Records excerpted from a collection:
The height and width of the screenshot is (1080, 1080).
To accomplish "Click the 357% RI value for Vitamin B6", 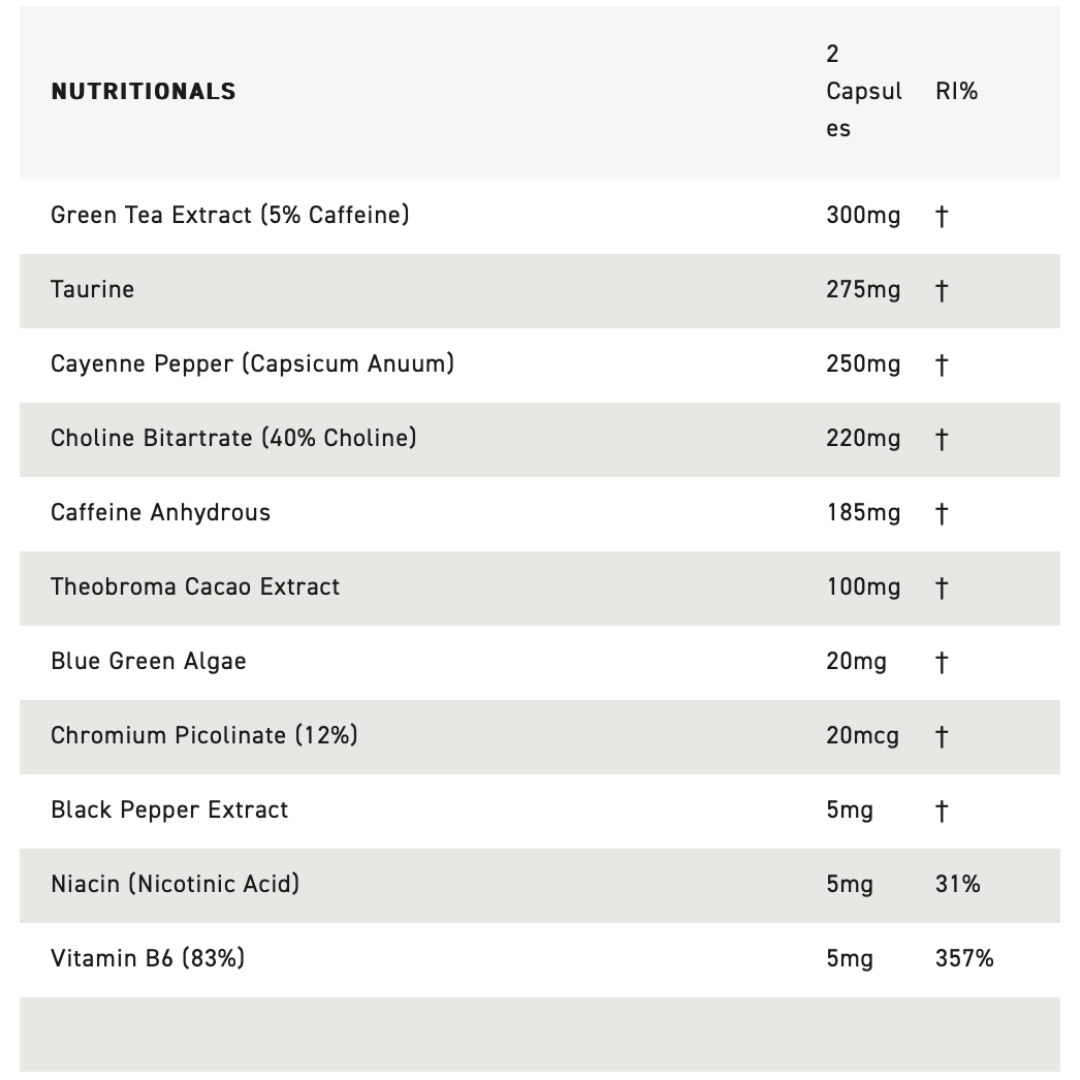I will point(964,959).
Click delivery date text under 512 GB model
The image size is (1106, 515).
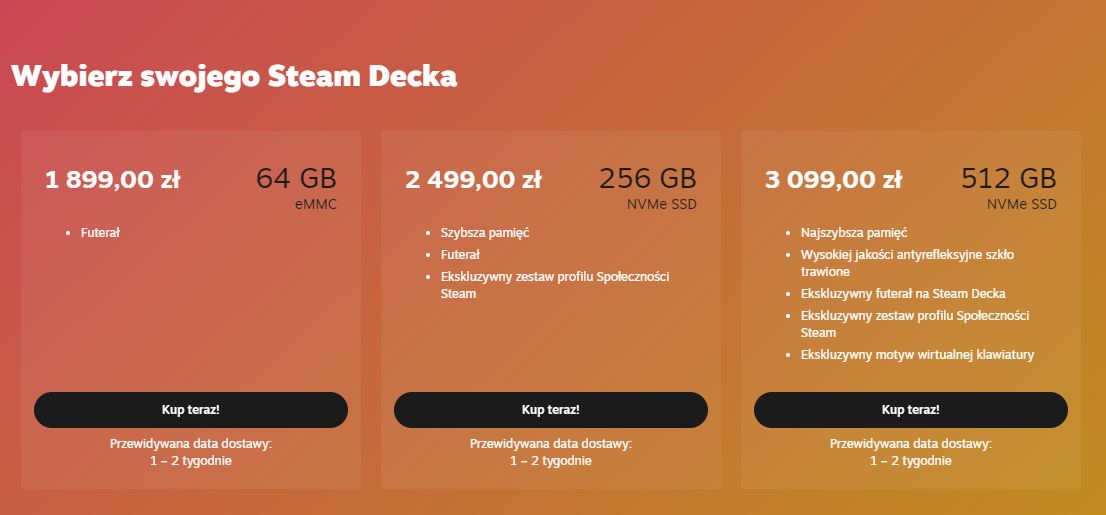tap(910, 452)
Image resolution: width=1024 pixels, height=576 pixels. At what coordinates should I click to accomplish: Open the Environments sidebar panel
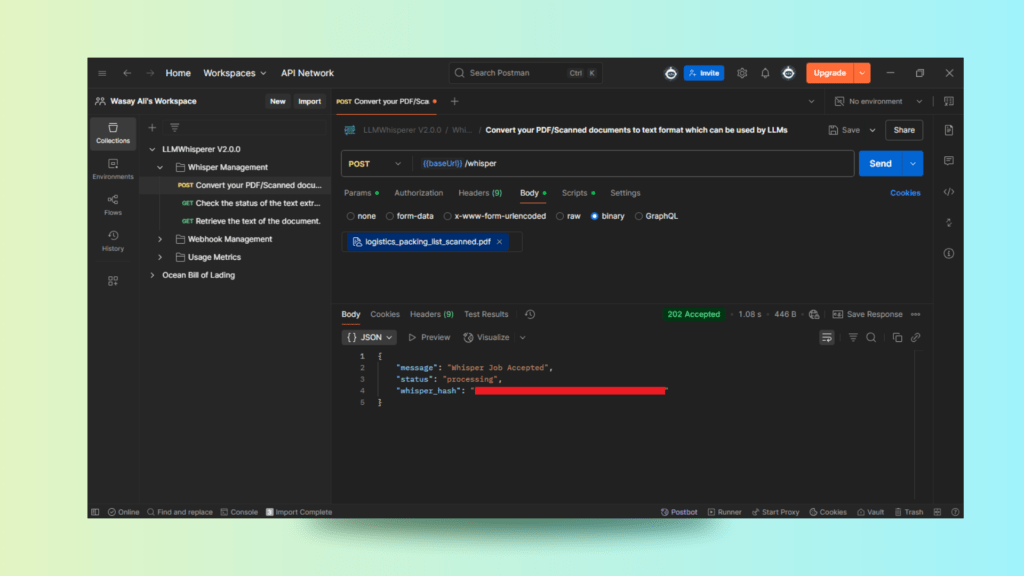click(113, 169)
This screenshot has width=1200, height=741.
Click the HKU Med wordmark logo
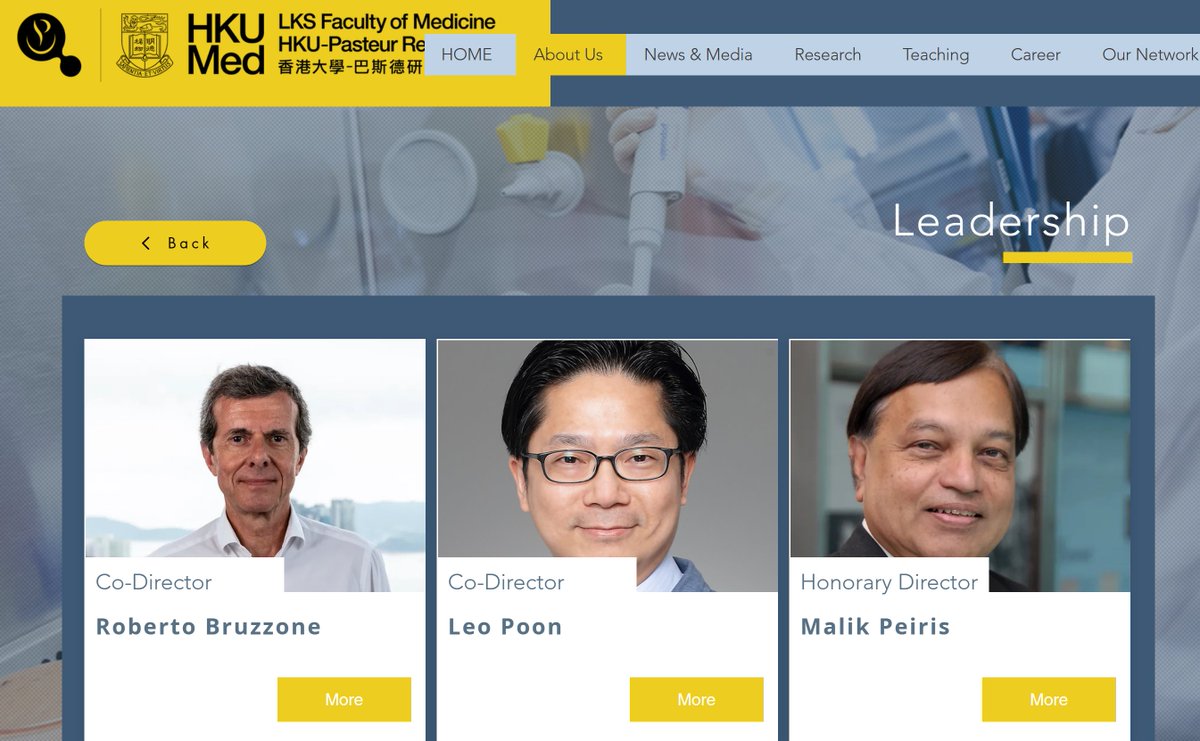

__Your assignment__: Exactly as written, set down the lines from the line holding "The image size is (1106, 515)." to the last line of the data, both ends included, pictures excluded.

__Worked solution__:
The image size is (1106, 515).
tap(910, 452)
Image resolution: width=1024 pixels, height=576 pixels. At what coordinates should I click to accomplish: Open the Environments sidebar panel
click(113, 169)
This screenshot has width=1200, height=741.
Click the HKU Med wordmark logo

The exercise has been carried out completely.